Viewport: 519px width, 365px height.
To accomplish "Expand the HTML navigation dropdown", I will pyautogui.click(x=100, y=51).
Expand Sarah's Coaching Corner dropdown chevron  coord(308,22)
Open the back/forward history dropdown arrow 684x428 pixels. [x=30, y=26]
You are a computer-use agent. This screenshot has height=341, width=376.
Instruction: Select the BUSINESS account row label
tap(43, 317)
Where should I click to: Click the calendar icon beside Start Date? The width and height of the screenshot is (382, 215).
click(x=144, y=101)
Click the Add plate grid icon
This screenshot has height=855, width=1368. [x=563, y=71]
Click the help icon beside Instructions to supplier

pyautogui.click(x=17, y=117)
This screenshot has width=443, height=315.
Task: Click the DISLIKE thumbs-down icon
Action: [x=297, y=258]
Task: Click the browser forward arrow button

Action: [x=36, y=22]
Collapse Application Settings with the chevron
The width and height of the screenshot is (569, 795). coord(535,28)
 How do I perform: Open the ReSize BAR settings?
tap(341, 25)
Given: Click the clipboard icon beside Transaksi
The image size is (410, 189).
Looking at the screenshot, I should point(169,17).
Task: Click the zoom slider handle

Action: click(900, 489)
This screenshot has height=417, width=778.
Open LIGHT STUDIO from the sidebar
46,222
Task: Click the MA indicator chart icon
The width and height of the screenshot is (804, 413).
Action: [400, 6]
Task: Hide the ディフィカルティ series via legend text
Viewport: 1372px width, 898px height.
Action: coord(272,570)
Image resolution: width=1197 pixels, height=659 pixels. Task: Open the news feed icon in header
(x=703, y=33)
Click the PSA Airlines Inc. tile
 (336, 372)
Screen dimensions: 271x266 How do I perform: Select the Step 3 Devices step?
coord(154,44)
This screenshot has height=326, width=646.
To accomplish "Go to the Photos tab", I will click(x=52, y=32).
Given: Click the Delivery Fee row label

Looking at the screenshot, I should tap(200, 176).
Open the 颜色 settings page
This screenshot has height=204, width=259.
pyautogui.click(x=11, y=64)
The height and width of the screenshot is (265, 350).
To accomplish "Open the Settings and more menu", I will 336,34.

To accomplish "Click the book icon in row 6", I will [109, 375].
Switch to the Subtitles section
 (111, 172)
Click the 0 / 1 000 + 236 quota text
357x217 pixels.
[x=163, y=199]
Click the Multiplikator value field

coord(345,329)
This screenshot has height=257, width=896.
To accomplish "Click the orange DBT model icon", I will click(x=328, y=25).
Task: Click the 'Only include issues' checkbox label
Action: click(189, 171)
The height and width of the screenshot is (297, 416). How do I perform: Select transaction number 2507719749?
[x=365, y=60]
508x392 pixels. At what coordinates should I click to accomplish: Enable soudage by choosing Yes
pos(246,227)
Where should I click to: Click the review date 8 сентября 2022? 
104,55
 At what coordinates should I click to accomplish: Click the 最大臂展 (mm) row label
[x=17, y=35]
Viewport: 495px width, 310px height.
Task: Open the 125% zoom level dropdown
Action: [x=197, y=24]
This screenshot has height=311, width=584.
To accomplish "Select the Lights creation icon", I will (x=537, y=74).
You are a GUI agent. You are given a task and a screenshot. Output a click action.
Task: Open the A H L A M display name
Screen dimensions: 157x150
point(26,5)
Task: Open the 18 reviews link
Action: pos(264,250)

§ **Aim of the task**: For this exercise, set down all of the entries again word for word.

§ **Answer to this problem**:
Viewport: 519px width, 365px height.
To accomplish "Expand the HTML navigation dropdown", I will pyautogui.click(x=100, y=51).
Expand Sarah's Coaching Corner dropdown chevron  coord(308,22)
Open the back/forward history dropdown arrow 684x428 pixels. [x=30, y=26]
You are a computer-use agent. This screenshot has height=341, width=376.
Instruction: Select the BUSINESS account row label
tap(43, 317)
Where should I click to: Click the calendar icon beside Start Date? The width and height of the screenshot is (382, 215).
click(x=144, y=101)
Click the Add plate grid icon
This screenshot has height=855, width=1368. [x=563, y=71]
Click the help icon beside Instructions to supplier

pyautogui.click(x=17, y=117)
This screenshot has width=443, height=315.
Task: Click the DISLIKE thumbs-down icon
Action: [x=297, y=258]
Task: Click the browser forward arrow button

Action: [x=36, y=22]
Collapse Application Settings with the chevron
The width and height of the screenshot is (569, 795). coord(535,28)
 How do I perform: Open the ReSize BAR settings?
tap(341, 25)
Given: Click the clipboard icon beside Transaksi
The image size is (410, 189).
Looking at the screenshot, I should point(169,17).
Task: Click the zoom slider handle

Action: click(900, 489)
This screenshot has height=417, width=778.
Open LIGHT STUDIO from the sidebar
46,222
Task: Click the MA indicator chart icon
The width and height of the screenshot is (804, 413).
Action: [400, 6]
Task: Hide the ディフィカルティ series via legend text
Viewport: 1372px width, 898px height.
Action: coord(272,570)
Image resolution: width=1197 pixels, height=659 pixels. Task: Open the news feed icon in header
(x=703, y=33)
Click the PSA Airlines Inc. tile
 (336, 372)
Screen dimensions: 271x266 How do I perform: Select the Step 3 Devices step?
coord(154,44)
This screenshot has height=326, width=646.
To accomplish "Go to the Photos tab", I will click(x=52, y=32).
Given: Click the Delivery Fee row label

Looking at the screenshot, I should tap(200, 176).
Open the 颜色 settings page
This screenshot has height=204, width=259.
pyautogui.click(x=11, y=64)
The height and width of the screenshot is (265, 350).
To accomplish "Open the Settings and more menu", I will 336,34.

To accomplish "Click the book icon in row 6", I will [109, 375].
Switch to the Subtitles section
 (111, 172)
Click the 0 / 1 000 + 236 quota text
357x217 pixels.
[x=163, y=199]
Click the Multiplikator value field

coord(345,329)
This screenshot has height=257, width=896.
To accomplish "Click the orange DBT model icon", I will click(x=328, y=25).
Task: Click the 'Only include issues' checkbox label
Action: click(189, 171)
The height and width of the screenshot is (297, 416). How do I perform: Select transaction number 2507719749?
[x=365, y=60]
508x392 pixels. At what coordinates should I click to accomplish: Enable soudage by choosing Yes
pos(246,227)
Where should I click to: Click the review date 8 сентября 2022? 
104,55
 At what coordinates should I click to accomplish: Click the 最大臂展 (mm) row label
[x=17, y=35]
Viewport: 495px width, 310px height.
Task: Open the 125% zoom level dropdown
Action: [x=197, y=24]
This screenshot has height=311, width=584.
To accomplish "Select the Lights creation icon", I will (x=537, y=74).
You are a GUI agent. You are given a task and a screenshot. Output a click action.
Task: Open the A H L A M display name
Screen dimensions: 157x150
point(26,5)
Task: Open the 18 reviews link
Action: pos(264,250)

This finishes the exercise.